Pancreatic cancer: molecular pathogenesis and new therapeutic targets

Abstract

Patients with pancreatic cancer normally present with advanced disease that is lethal and notoriously difficult to treat. Survival has not improved dramatically despite routine use of chemotherapy and radiotherapy; this situation signifies an urgent need for novel therapeutic approaches. Over the past decade, a large number of studies have been published that aimed to target the molecular abnormalities implicated in pancreatic tumor growth, invasion, metastasis, angiogenesis and resistance to apoptosis. This research is of particular importance, as data suggest that a large number of genetic alterations affect only a few major signaling pathways and processes involved in pancreatic tumorigenesis. Although laboratory results of targeted therapies have been impressive, until now only erlotinib, an epidermal growth factor receptor tyrosine kinase inhibitor, has demonstrated modest survival benefit in combination with gemcitabine in a phase III clinical trial. Whilst the failures of targeted therapies in the clinical setting are discouraging, lessons have been learnt and new therapeutic targets that hold promise for the future management of the disease are continuously emerging. This Review describes some of the important developments and targeted agents for pancreatic cancer that have been tested in clinical trials.

Figure 1

The complex and overlapping pathways and processes involved in pancreatic carcinogenesis. Entities involved in these signal transduction pathways have diverse roles in the promotion of tumor growth, resistance to apoptosis, invasion, metastasis and angiogenesis. Reactivation of physiological, embryonic development pathways is also commonly observed in pancreatic cancer. MMPs are important for tumor invasion and neovascularization. Telomerase is involved in the maintenance of telomeres and is activated in the majority of pancreatic cancers. The miRNAs regulate gene expression post-transcriptionally and can be either oncogenic or tumor-suppressive. Cancer stem cells have been implicated in tumor progression, resistance to chemotherapy and radiotherapy and in disease relapse. Abbreviations: miRNAs, microRNAs; MMP, matrix metalloproteinase.

Figure 2

A simplified representation of oncogenic signaling cascades in pancreatic cancer. a ∣ Binding of ligands to receptors for integrins, VEGF, EGFR, CCK-B/gastrin, HGF and IGF-I activates signaling cascades including the PI3K–Akt and Ras pathways, which affect downstream targets such as NFκB, mTOR and MAPK. FADK binds to integrin receptors and Src to growth factor receptors.

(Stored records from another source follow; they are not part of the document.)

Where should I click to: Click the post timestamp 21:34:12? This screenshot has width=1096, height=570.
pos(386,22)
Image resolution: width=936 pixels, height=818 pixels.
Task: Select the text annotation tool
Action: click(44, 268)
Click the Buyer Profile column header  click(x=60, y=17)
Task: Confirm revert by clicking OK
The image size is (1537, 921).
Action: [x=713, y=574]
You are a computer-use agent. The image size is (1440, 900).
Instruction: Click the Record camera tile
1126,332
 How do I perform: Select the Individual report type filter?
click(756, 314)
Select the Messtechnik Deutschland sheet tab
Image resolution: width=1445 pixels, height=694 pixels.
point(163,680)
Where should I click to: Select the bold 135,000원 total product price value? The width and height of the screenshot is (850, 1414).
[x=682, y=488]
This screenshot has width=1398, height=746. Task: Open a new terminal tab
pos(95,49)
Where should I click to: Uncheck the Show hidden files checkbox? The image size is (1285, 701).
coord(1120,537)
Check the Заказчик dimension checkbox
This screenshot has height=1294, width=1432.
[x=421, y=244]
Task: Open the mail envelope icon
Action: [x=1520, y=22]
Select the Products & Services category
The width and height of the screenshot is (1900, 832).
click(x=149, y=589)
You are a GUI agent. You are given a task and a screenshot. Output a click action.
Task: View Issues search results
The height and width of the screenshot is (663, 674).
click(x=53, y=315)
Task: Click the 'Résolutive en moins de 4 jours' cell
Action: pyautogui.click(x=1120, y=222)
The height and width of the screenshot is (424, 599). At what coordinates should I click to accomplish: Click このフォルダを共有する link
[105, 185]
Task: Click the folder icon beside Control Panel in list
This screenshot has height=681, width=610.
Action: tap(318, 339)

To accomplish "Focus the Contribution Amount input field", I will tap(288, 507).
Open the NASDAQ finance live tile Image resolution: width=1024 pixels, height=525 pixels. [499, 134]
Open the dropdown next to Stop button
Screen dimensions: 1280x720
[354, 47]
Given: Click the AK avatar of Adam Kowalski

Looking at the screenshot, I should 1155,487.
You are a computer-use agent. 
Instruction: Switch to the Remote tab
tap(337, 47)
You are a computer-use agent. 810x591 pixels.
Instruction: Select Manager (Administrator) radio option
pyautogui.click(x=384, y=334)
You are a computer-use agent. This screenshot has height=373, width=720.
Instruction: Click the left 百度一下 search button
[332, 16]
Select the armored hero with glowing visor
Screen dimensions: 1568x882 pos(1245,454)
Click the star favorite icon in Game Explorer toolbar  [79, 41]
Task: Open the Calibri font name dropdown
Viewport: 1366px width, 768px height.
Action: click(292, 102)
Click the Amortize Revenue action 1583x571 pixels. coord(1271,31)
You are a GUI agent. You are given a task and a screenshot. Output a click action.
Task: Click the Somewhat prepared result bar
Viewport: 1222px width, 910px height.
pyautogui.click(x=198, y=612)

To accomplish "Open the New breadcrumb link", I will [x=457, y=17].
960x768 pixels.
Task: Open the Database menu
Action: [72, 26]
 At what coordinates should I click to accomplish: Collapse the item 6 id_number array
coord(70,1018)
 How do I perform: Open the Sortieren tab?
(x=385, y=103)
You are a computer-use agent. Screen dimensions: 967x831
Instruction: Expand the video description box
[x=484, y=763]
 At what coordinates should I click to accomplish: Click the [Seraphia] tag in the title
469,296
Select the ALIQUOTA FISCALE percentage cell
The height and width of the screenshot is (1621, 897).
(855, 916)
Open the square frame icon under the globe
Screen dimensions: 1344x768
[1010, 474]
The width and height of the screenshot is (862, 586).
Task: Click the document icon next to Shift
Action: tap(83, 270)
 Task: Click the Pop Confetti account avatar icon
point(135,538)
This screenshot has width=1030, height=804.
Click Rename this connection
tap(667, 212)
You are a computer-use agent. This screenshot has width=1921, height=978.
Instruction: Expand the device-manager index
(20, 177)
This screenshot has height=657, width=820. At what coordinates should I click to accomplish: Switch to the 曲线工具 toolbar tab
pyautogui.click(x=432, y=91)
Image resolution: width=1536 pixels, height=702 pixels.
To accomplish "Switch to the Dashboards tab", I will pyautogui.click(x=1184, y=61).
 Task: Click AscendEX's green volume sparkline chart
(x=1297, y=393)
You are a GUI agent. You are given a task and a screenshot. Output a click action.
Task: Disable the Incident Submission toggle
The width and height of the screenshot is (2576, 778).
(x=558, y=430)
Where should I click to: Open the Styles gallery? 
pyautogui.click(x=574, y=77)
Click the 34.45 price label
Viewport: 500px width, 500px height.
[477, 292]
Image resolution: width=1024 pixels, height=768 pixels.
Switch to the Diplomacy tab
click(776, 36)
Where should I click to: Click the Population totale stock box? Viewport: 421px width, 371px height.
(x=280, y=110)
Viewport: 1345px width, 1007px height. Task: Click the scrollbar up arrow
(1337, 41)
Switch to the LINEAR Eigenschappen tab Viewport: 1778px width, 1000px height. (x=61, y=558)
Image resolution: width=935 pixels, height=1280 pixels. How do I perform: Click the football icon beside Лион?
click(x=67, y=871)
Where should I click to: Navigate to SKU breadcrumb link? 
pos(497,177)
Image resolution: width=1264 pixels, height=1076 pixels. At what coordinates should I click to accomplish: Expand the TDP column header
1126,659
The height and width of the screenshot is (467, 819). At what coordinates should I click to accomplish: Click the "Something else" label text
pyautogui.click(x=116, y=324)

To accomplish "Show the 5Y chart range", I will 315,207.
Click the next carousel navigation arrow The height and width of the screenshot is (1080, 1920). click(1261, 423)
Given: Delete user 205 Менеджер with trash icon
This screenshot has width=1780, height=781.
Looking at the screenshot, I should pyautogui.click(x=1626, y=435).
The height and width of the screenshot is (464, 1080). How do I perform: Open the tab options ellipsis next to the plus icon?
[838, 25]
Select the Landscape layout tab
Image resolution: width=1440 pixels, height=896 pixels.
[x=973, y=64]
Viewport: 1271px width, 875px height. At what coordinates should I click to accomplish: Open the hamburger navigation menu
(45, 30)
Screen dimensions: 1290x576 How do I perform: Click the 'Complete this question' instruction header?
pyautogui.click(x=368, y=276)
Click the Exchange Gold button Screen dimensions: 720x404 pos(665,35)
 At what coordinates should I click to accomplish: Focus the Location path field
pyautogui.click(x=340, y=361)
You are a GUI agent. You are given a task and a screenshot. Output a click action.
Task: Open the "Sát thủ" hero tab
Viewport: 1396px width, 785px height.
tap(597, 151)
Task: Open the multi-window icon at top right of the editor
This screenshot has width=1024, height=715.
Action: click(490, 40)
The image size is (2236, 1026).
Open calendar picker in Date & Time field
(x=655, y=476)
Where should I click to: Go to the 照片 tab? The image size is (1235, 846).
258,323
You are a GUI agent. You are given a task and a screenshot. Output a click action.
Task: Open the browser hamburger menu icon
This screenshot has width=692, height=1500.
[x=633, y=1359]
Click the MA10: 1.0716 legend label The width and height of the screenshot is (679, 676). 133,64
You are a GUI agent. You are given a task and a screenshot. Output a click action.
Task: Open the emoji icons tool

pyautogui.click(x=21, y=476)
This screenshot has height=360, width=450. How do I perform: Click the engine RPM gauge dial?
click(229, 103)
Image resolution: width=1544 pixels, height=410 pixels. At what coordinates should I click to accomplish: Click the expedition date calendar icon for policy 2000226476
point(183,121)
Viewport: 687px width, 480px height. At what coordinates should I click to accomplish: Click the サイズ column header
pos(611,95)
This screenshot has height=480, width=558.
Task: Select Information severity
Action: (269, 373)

FADK–Src interaction increases the activity of FADK. PTEN has the opposite effect to PI3K and inhibits the Akt pathway. Proteasomes degrade IκB, which normally inhibits NFκB. b ∣ Binding of TGF-β forms a complex with TGFBR1 and TGFBR2, which leads to phosphorylation of SMAD2 and SMAD3. These proteins form a complex with SMAD4, which migrates to the nucleus to activate gene transcription. c ∣ The embryonic signaling pathways. Binding of hedgehog proteins to PTC1 releases inhibition of SMO, which leads to activation of downstream targets such as GLI 1. Activation of Notch by its ligands Delta and Jagged leads to its proteolytic cleavage by γ-secretase, and releases the cytoplasmic domain which translocates to the nucleus and binds to transcription factors such as CSL. β-catenin is normally destined for proteasomal degradation. In the canonical Wnt–β-catenin pathway, binding of Wnt proteins stabilizes β-catenin and induces its translocation to the nucleus. β-catenin forms a complex with the TCF–LEF transcription factors to initiate gene expression. Abbreviation: CD, cytoplasmic domain.